For me, composing poetry is all about glide. Glittering thought seems to so often be a swift state, so it makes sense that poetry can compass realms. Poetry can efficiently do what I want prose to when put this way. This may in-part explain why I believe poetry as much as any book of prose can assay. I do believe this; I also know my draft of a review of Karen Volkman’s Nomina and Sandra Simonds’ Warsaw Bikini is another matter.
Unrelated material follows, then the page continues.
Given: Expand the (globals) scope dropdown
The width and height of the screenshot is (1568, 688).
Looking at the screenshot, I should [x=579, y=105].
The crucial difference, I believe, is the matter of foregrounding self. Poetry is the self saturated selfless, an ecstatic stream, so suppression of the personal is minimized. In my case, though, prose is a matter of knowing my self is informing my analysis, and trying to rave in favor or against or to be puzzled at a composition as if this stance is solely logos. I do not quite get why I, someone who prides themselves on being capable of assessing something with logic readily (if only hypothetically) accessible to a third party, insist on such different standards for poetry and prose or, rather, or rather in attenuation, for my praxis regarding these great arts. The disjuncture is especially pronounced when, as has hopefully been pointed, the standards may be at cross purposes for my prose.
Take Two
A boy once told me the heart has an exegetical discourse attached to its art. But isn’t it bad to lie in purportedly plain prose. No boy said anything remotely like the opening sentence. I don’t know how I’d feel if I overheard somesuch verbiage or, juicier, if such a statement were directed to my attention and its supposed delectation. Although I may not be schooled in prolepsis, I can readily imagine I’d feel embarrassed that such a sentiment would go public, live, from mouth to, well, if we’re still assuming me, probably agape.
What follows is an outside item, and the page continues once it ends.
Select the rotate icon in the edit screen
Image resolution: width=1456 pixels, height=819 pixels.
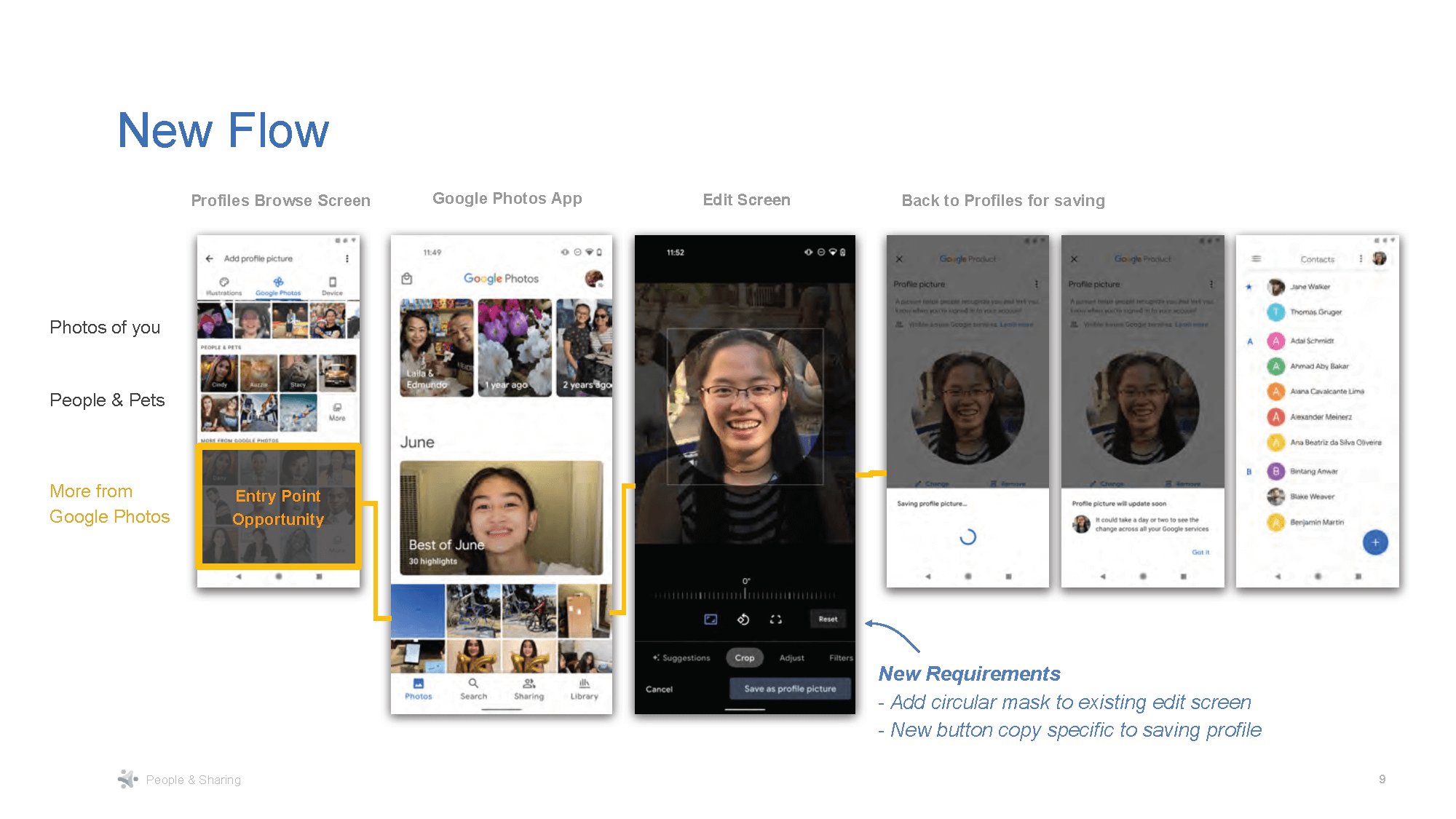click(x=743, y=618)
Of course, attenuating circumstances could prove decisive. Let’s say, for example, this scenario is happening with someone quite sexy, and by sexy I mean aesthetically. If this is the scenario, then I would be chuffed to be in relation to such a speaker. A qualification is necessary: I’d be chuffed if the speaker’s a sexy gay guy, or a gal, or transgendered, but not plain Straight. If he is Straight and he speaks to me thusly, I will abstract him into a portentous dude in some sentence or another. If I am expected to pay for every second of the pleasure, then I’ll pass.
What makes any of the above not be a Prosepoem! Poems are language which is; they have to happen, but are not restricted to that which has or really will happen. Well I don’t feel out of one mode and wholly in the other is for sure. Perhaps perversely, I see this as a failure: to be plain prose, efficient as a rose a spring morning, strikes me as the most desirous stance. And OMG, let’s not even get started on--oh, no, there’s sufficient logic; I feel ok not justifying what by now is a growing elision.
Take Three
I, to use a figuration I don’t even like, am too anorexic for prose; I want to go quickly, traverse continents in a line-break. But that’s so colossally skittery. And aren’t anorexics the focused, type A dispositions! Thankfully, it stands to reason that as I get more adroit at prose, I will come to relish its realms. Currently, I’m afraid of getting boggy. I might very well mean some scenarios are too sad to go slowly through. I love the irony of that “very well,” that syntactic flourish, that rote emphasis and minor clarification.
Here’s a sad scenario. It’s been me all Summer. The New Boys at the bar I go to on Sundays are adorable: they’re early to mid twenties, handsomely cutie-pie, and appear friendly. I am totally intimidated. I was not able to tell one of them in particular how cute I think he is. It’s really too bad for me I don’t know how to line-dance. So much of my identity is predicated on not having superb motor skills, thus such an activity registers to me as So Delicious but impossible. Absurdly, I love the figuration delicious--it certainly exceeds felicitous--but qualm that it ties in, and makes a bow from, the opening disease.